Segundo Rebelo, o El Niño já começou, em setembro de 2006, e deve seguir até maio ou junho deste ano. No caso do aquecimento global, ele explica que a temperatura fica até 0,2°C acima do normal a cada ano. No ano mais quente já registrado, o de 1998, esse aumento foi de 0,6°C. “Essa pesquisa associa o El Niño com as altas temperaturas que vão ser possivelmente observadas em 2007”.

No entanto, para Expedito Rebelo, o estudo não pode ser considerado definitivo. Segundo ele, a Organização Meteorológica Mundial, órgão oficial da área, não divulgou nada sobre o assunto. “O estudo foi feito por uma universidade inglesa e para nós ele é independente e não responde aos órgãos oficiais de meteorologia de todos os países”, finaliza.

Fenômenos climáticos como o El Niño e o aquecimento global podem fazer de 2007 o ano mais quente da história. De acordo com pesquisa divulgada nesta quinta-feira pelo Departamento Britânico de Meteorologia (Met Office), approved a probabilidade é de que a temperatura média do planeta fique 0, viagra 54°C acima da média de longo prazo (14°C), order registrada entre os anos de 1961 e 1990.

Essa variação de temperatura pode superar o ano de 1998, que foi considerado o ano mais quente já registrado e teve alta de 0,52°C em relação à média de longo prazo.

A previsão foi realizada em conjunto com a Universidade de East Anglia, no Reino Unido. De acordo o Departamento de Meteorologia, as chances são de 60% para que haja esse aumento na temperatura da Terra. O El Niño e o aquecimento global foram considerados os principais fatores dentro da probabilidade.

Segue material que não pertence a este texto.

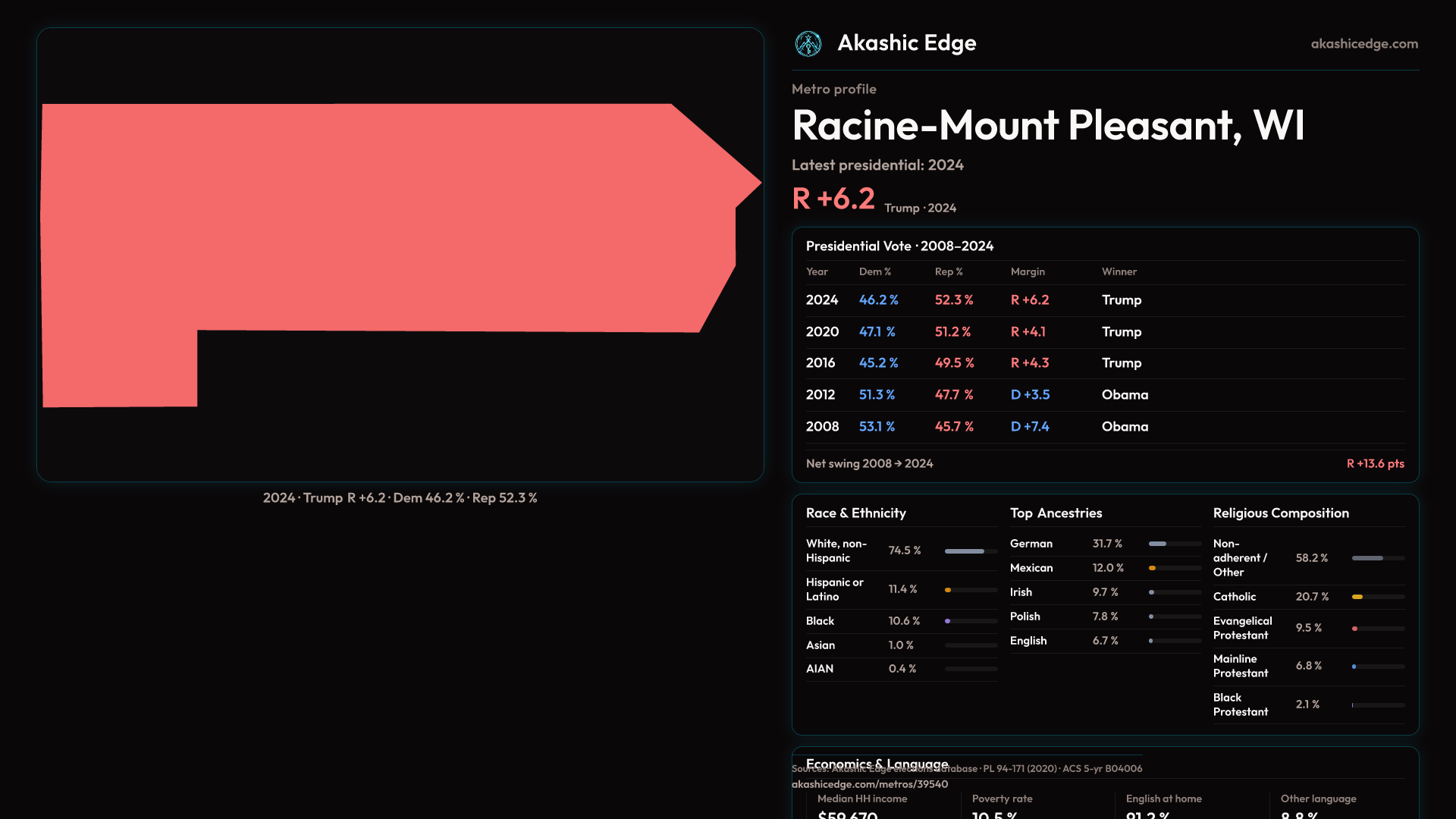Image resolution: width=1456 pixels, height=819 pixels.
Task: Select the 2020 Trump result row
Action: click(x=1104, y=332)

Segundo o chefe da divisão de pesquisas aplicadas do Instituto Nacional de Meteorologia (Inmet) em Brasília, Expedito Rebelo, o El Niño se dá com o aquecimento das águas do pacifico equatorial e provoca a elevação das temperaturas de todo o planeta. De acordo com ele, o fenômeno leva de dois a sete anos para voltar a acontecer.

“Neste ano temos um El Niño de fraco a moderado. De uma forma geral, a partir de janeiro e fevereiro, o centro sul do Brasil é um pouco mais chuvoso do que o normal. Temos um verão com temperaturas mais altas principalmente nas regiões Sul e Sudeste, enquanto que o Nordeste sofre com poucas chuvas. No mundo, temos poucas chuvas no Norte da Austrália, Indonésia, Filipinas e chuvoso no Leste da África e seco e quente no Sudeste. Já na região dos Estados Unidos, a parte Leste do país se torna mais quente”, explica.

Segundo Rebelo, o El Niño já começou, em setembro de 2006, e deve seguir até maio ou junho deste ano. No caso do aquecimento global, ele explica que a temperatura fica até 0,2°C acima do normal a cada ano. No ano mais quente já registrado, o de 1998, esse aumento foi de 0,6°C. “Essa pesquisa associa o El Niño com as altas temperaturas que vão ser possivelmente observadas em 2007”.

No entanto, para Expedito Rebelo, o estudo não pode ser considerado definitivo. Segundo ele, a Organização Meteorológica Mundial, órgão oficial da área, não divulgou nada sobre o assunto. “O estudo foi feito por uma universidade inglesa e para nós ele é independente e não responde aos órgãos oficiais de meteorologia de todos os países”, finaliza.